> [Set of tasks]:
1. Please reproduce a passage from the garden blog post word for word, beginning at the words "A small project" and stopping after "is still ongoing.".
2. How many lines in the records contain the string "size", matching case? Reply with the number alone.

> [Text excerpt]:
• • • • •

I apologize I’ve been MIA from the blog. I must admit, I haven’t been in the mood to cook lately because of the hot weather. This week we’ve hit temperatures of 95 degrees… and it’s not even summer yet according to the calendar. Yuck.
So, lately I’ve been reading (read 7 books last month while Sam was gone), exercising and biking, and gardening. And I have over a dozen mosquito bites to show for it. Here are some pictures of our blooming garden on the deck…. Unfortunately, everything has to be in pots because of the field mice we have running around the garden. They’ll eat anything and everything. But I do love the feeling of being surrounded by a garden, even in pots.
A small project I was experimenting on is propagation of herbs and my cherry tomato plant by stem cuttings. Basically I’m cutting the tops of my plants by the base of a node and trying to regrow roots and reproduce the plant. I don’t have much of a green thumb, but I’m willing to try it. Plus if this works it will save money on having to buy basil each year. They grow too big to bring indoors and they cannot survive temperatures of 30 degrees or less. I’ve just cut the stems this past Thursday and the plants are still doing very well. I will post about the progress and outcome of this project at a later time since it is still ongoing.
Also, Sam’s built me a bird feeder because the one we originally had is covered in foliage and trees. I wanted it big enough to make it dove friendly. He still has to attach some perches to the sides for easier landing and perching for the birds. It is a good bird feeder but not exactly what I had in mind. I may challenge him and make another design of a bird feeder. We shall see which feeder has more birds visiting.

• • • • •

> [Input rows]:

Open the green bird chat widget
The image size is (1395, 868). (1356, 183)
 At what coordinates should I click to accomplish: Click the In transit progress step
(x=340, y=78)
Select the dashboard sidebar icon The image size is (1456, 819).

• • • • •

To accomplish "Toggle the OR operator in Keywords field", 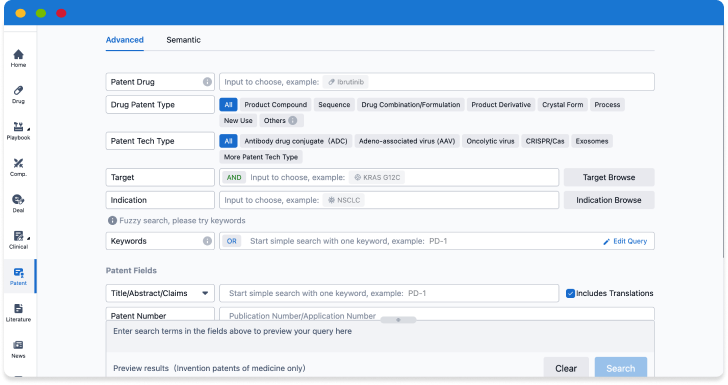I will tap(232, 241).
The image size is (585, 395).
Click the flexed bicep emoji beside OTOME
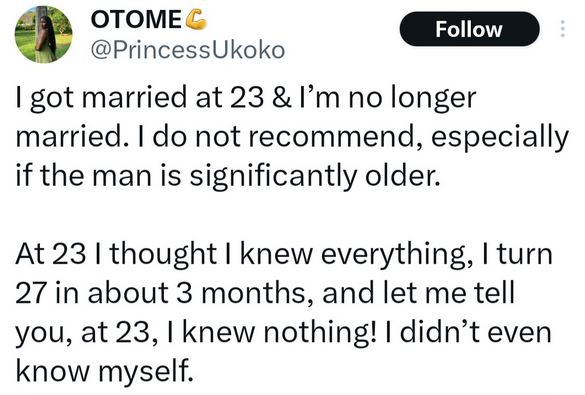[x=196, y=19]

• • • • •

> [Answers provided]:
1.
A small project I was experimenting on is propagation of herbs and my cherry tomato plant by stem cuttings. Basically I’m cutting the tops of my plants by the base of a node and trying to regrow roots and reproduce the plant. I don’t have much of a green thumb, but I’m willing to try it. Plus if this works it will save money on having to buy basil each year. They grow too big to bring indoors and they cannot survive temperatures of 30 degrees or less. I’ve just cut the stems this past Thursday and the plants are still doing very well. I will post about the progress and outcome of this project at a later time since it is still ongoing.

2. 3